Nell’accostamento di questi due elementi fondamentali della missione cristiana, emerge con chiarezza il fatto che la Parola di Dio, che il missionario deve trasmettere agli uomini, non è mai semplicemente una dottrina teorica, un insieme di verità astratte, un codice di comportamento, ma è l’espressione del comunicarsi vivo e attuale di Dio. La Parola di Dio è viva ed efficace, essa opera con forza, tanto che il Signore può presentarsi di fronte all’umanità asserendo solennemente: “Ho detto e ho fatto!” (Ez. 37, 14). E in effetti tutta la storia del mondo, dalla creazione in poi, è messa in moto da quella Parola creatrice di Dio, che nell’incarnazione prende il volto umano di Gesù.
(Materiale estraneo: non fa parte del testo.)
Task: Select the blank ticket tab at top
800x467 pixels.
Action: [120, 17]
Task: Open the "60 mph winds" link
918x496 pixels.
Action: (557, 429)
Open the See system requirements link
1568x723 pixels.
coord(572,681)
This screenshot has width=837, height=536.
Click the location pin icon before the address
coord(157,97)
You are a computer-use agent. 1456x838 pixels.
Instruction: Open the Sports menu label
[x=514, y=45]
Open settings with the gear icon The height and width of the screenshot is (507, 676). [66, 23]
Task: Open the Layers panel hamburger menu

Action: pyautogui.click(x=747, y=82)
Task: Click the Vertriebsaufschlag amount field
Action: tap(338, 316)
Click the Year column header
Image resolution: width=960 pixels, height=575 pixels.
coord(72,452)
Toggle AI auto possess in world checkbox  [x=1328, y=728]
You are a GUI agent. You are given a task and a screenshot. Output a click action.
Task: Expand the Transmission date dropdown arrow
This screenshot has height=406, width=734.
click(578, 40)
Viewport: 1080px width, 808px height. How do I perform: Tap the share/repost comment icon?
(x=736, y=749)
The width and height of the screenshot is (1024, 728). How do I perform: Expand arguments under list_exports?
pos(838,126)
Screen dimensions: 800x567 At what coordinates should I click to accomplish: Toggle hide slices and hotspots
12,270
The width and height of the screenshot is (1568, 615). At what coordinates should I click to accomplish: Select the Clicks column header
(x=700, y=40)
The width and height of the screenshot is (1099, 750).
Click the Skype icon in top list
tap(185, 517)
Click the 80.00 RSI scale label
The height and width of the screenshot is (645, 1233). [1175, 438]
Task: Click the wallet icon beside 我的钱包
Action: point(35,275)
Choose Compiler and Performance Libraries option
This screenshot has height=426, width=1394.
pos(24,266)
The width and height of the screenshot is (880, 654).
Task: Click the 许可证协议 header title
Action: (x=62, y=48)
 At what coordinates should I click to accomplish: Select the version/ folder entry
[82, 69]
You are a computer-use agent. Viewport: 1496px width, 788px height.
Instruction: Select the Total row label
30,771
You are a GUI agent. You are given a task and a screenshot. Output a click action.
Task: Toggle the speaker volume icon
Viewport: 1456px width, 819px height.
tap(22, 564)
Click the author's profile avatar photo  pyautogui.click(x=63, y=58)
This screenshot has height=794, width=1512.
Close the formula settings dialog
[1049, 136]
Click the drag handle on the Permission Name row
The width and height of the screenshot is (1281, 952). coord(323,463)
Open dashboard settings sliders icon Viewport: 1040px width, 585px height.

Quando dunque il missionario annuncia Cristo agli uomini, non introduce nella loro vita qualcosa di estraneo e di avventizio, ma piuttosto rende accessibile quella Parola che da sempre fonda la loro esistenza e ne svela in modo definitivo il significato e il valore. La Chiesa, come ha ricordato autorevolmente il recente Sinodo dei Vescovi, è stata costituita casa della Parola non per trattenerla, ma piuttosto per diffonderla nel mondo intero.
Vale la pena riascoltare a questo riguardo alcuni passaggi del Messaggio al Popolo di Dio.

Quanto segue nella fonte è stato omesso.